Kesederhanaan selalu diterapkan oleh mereka, bahkan mereka mengajarkan hidup yang mandiri pada putri mereka sejak SMA, Papa Sanjaya akan memberikan pekerjaan pada Lili saat ia menginginkan sesuatu, dan itu membentuk karakter Lili yang mandiri, tak ingin merepotkan orang lain selagi dia bisa melakukannya sendiri. Meskipun kadang sifat manja dan usilnya muncul dan mengerjai seisi rumah.

Meskipun cuaca saat itu kurang mendukung untuk melakukan penerbangan, namun keduanya tetap bersikukuh pergi, namun sebelum pergi mereka sempat memberikan kotak kecil kepada Bi May untuk diberikan pada Lili saat dia kembali pulang.

Bibi May yang aneh dengan sikap kedua majikannya itu pun terdiam tanpa berani bertanya, karena ia tau betapa kalutnya mereka saat ini, begitu pun dengan dirinya.

Mereka sangat mencemaskan keadaan Lili sekarang, terlebih mereka tau kalau Arsen ingin membunuh keturunannya.

"Bi,, tolong jaga semuanya selama kami pergi, titip Lili ya Bi, hibur dia selama kami tak ada."

Mama Zahira pun memeluk Bibi May, tersenyum penuh arti pada wanita yang sudah membantunya merawat Lili selama ini.

Tanpa banyak kata akhirnya Papa Sanjaya dan Mama Zahira berangkat ke bandara, menyisakan Bibi May yang masih tertegun dan mencerna ucapan majikannya.

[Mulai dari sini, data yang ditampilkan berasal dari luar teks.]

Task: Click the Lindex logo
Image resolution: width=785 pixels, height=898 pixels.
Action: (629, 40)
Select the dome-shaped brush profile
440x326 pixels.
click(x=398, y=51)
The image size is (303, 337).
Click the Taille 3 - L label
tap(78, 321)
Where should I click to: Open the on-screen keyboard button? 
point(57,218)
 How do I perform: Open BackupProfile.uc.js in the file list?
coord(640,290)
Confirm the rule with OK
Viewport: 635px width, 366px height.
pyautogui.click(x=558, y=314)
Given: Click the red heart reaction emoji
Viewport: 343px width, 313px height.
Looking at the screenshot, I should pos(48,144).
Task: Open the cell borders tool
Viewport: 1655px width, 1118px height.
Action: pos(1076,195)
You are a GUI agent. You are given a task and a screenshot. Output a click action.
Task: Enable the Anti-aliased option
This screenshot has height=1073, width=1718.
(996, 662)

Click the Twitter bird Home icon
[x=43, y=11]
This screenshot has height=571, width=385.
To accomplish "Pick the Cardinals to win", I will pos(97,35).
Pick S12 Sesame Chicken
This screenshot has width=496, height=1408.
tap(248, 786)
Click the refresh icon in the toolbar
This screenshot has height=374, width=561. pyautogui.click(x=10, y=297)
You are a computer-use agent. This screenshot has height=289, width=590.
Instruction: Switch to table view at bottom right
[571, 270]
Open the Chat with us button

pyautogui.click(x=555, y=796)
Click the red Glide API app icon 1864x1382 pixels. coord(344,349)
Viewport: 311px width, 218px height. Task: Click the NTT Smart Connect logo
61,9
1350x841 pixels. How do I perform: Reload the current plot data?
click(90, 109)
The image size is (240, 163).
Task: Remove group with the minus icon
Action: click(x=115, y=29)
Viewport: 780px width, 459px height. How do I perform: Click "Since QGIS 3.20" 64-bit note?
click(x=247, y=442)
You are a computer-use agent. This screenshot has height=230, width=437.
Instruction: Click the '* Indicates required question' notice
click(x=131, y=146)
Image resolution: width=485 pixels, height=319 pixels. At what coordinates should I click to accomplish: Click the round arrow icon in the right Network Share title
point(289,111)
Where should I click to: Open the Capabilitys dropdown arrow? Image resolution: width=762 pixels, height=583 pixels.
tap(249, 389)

" Ya Tuhan, lindungilah mereka semua, cepat kembalikan Lili pada kami, beri keselamatan dan kesehatan untuk semua."

Doa Bibi May lalu menutup pintu utama, melangkah ke kamarnya dan mengambil air wudhu lalu mengerjakan kewajiban seorang muslim.

Sesampainya di Bandara, mereka segera menuju ke pesawat yang sudah di siapkan, tak berselang lama pesawat pun lepas landas menuju tujuan mereka, sebuah pulau yang telah dibeli oleh Arsen, disana ia membangun sebuah mansion.

Cuaca yang tidak bersahabat, petir dan hujan deras yang menghadang, karena kehilangan keseimbangan akhirnya pesawat itupun jatuh diatas lautan lepas dan hancur berkeping keping.

******

Sementara itu di ruang gelap, setelah kepergian Arsen dan anak buahnya, Lili mulai membuka matanya, perlahan ia bangkit dan menuju pintu, lalu membuka kode, dan terbukalah pintu itu perlahan.

Setelah memastikan jumlah anak buah Arsen yang menjaganya, ia pun mulai mencari ide, ia pun tersenyum saat melihat ada seorang pelayan perempuan yang datang ke arah ruangannya.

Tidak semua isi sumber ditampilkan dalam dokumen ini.